* _Instructions for the task_: Keep to one stretch of the data below, the lines from the one with "Image resolution: width=340, height=2576." up to and including the one with "ホーム (150, 38)", and return that stretch exactly.

* _Data records_:
# # # #
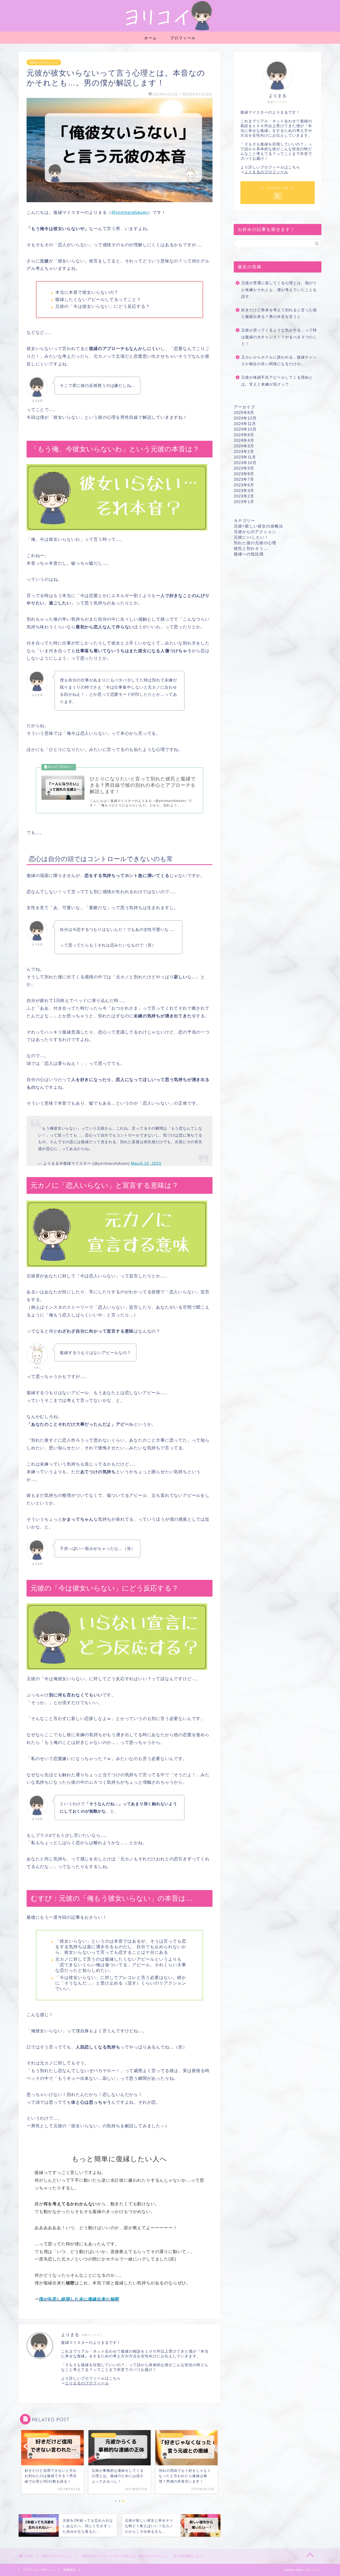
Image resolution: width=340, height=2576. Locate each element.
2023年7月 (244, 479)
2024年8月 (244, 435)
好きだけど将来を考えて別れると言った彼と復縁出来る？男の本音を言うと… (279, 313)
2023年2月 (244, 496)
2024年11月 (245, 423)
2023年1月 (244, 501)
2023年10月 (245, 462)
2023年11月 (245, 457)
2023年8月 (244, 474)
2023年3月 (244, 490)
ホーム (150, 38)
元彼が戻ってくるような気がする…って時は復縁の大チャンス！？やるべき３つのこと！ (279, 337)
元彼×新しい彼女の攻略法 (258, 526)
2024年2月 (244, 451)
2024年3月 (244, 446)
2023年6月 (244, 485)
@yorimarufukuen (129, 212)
# # # #
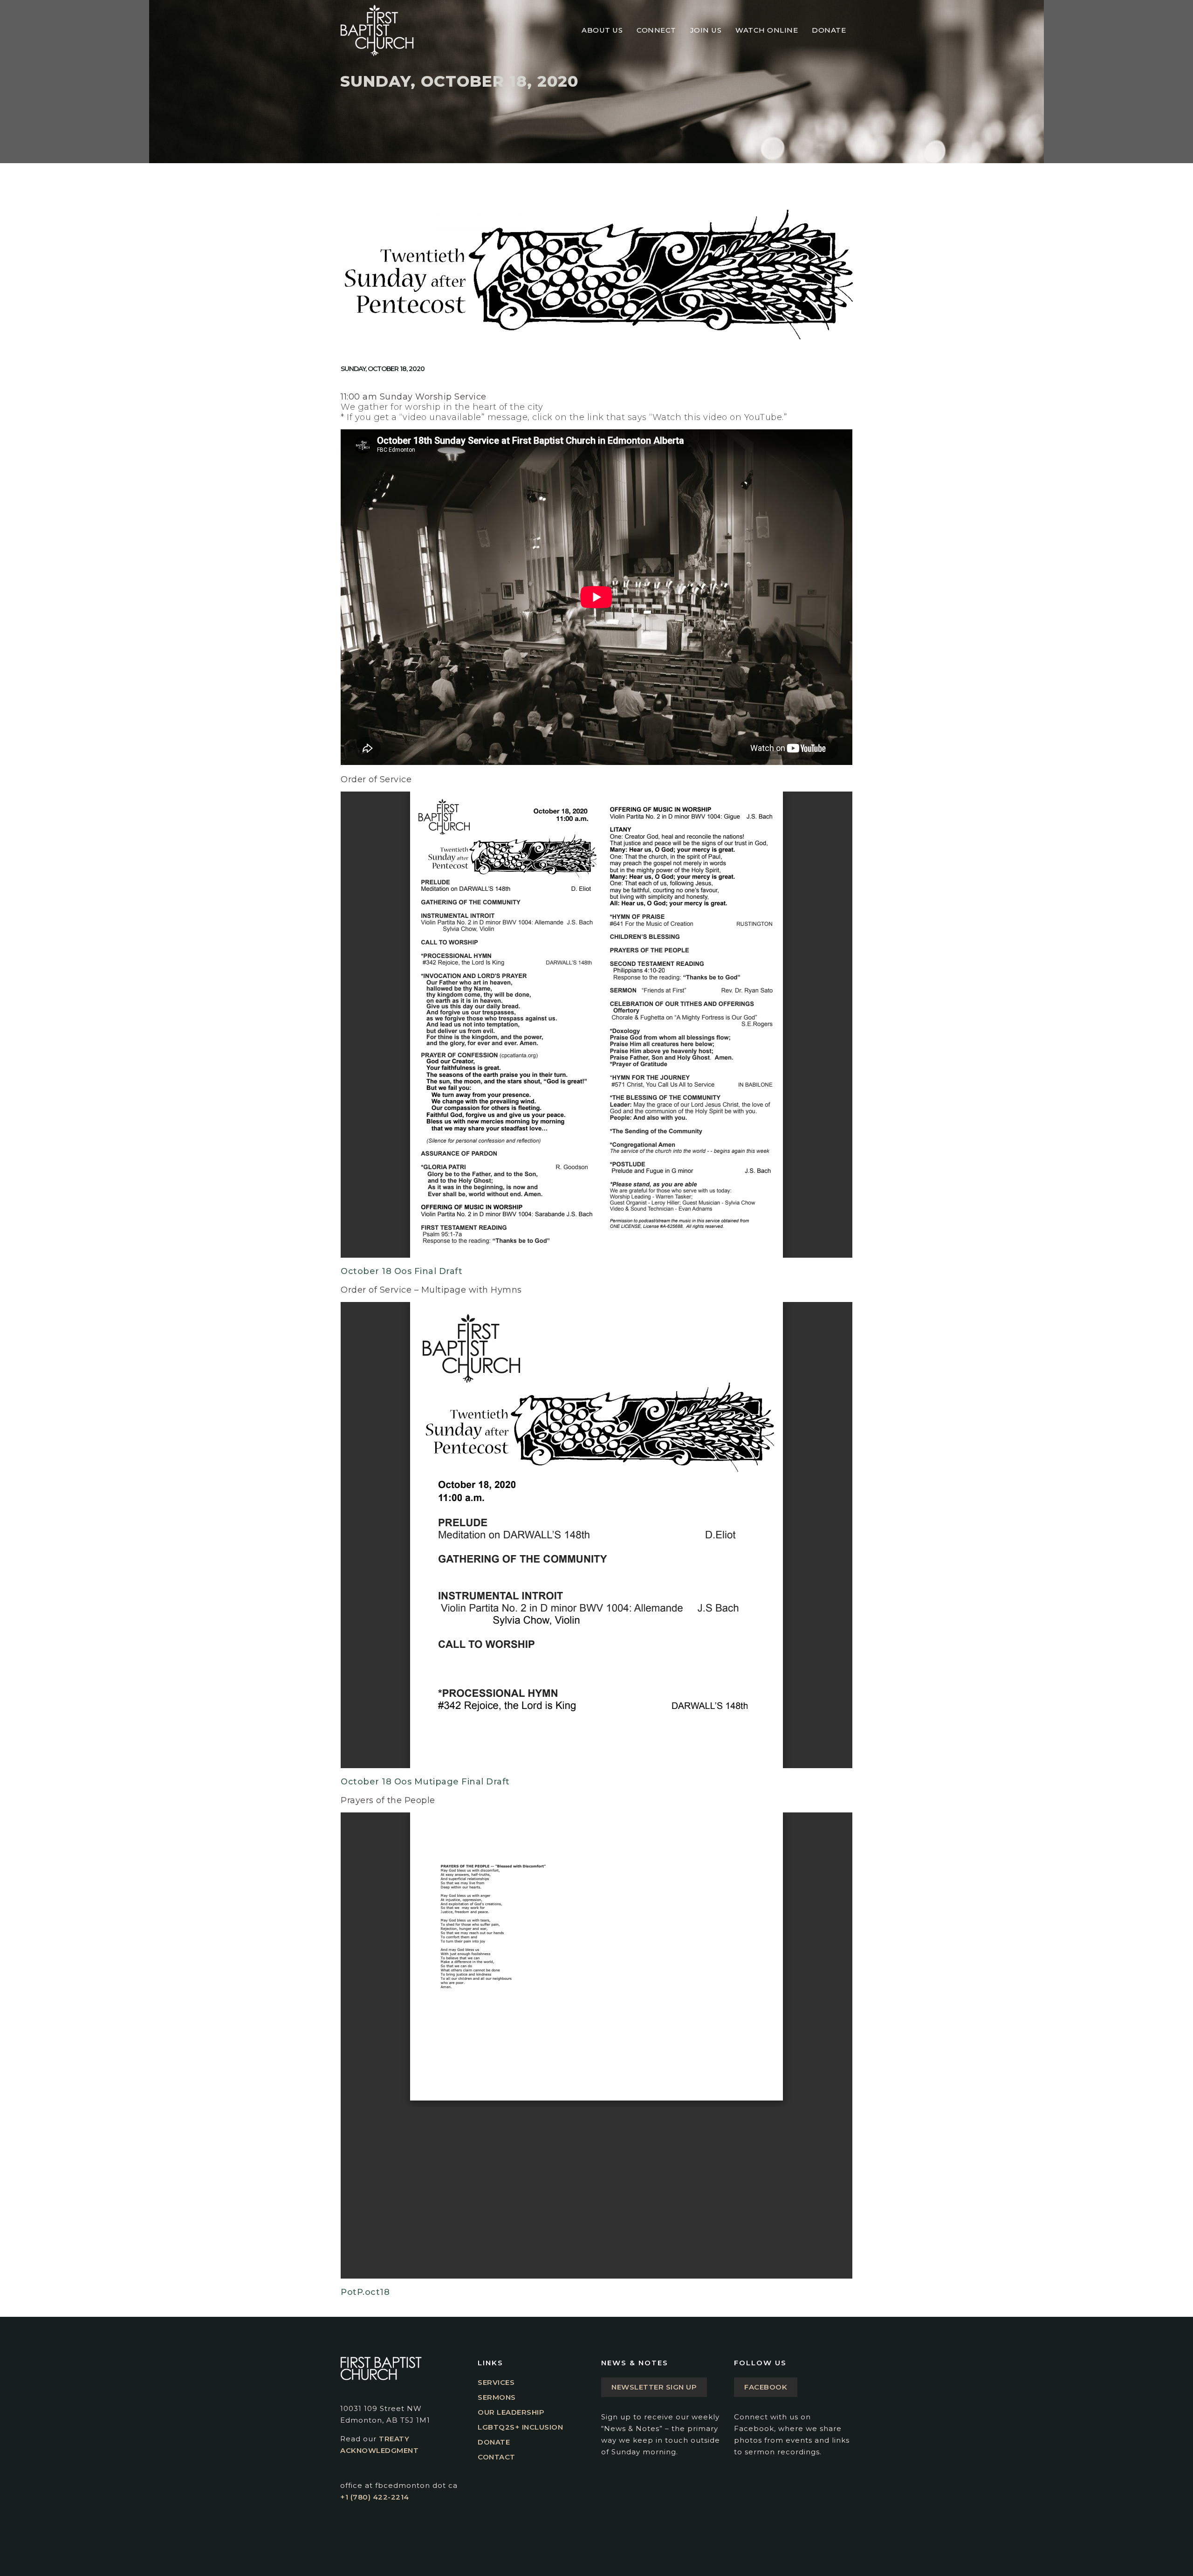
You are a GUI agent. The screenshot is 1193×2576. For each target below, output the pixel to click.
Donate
# # # #
* _Output below_:
Image resolution: width=340, height=2576. Locate each element.
2023年7月 (244, 479)
2024年8月 (244, 435)
好きだけど将来を考えて別れると言った彼と復縁出来る？男の本音を言うと… (279, 313)
2023年2月 (244, 496)
2024年11月 (245, 423)
2023年1月 (244, 501)
2023年10月 (245, 462)
2023年11月 (245, 457)
2023年8月 (244, 474)
2023年3月 (244, 490)
ホーム (150, 38)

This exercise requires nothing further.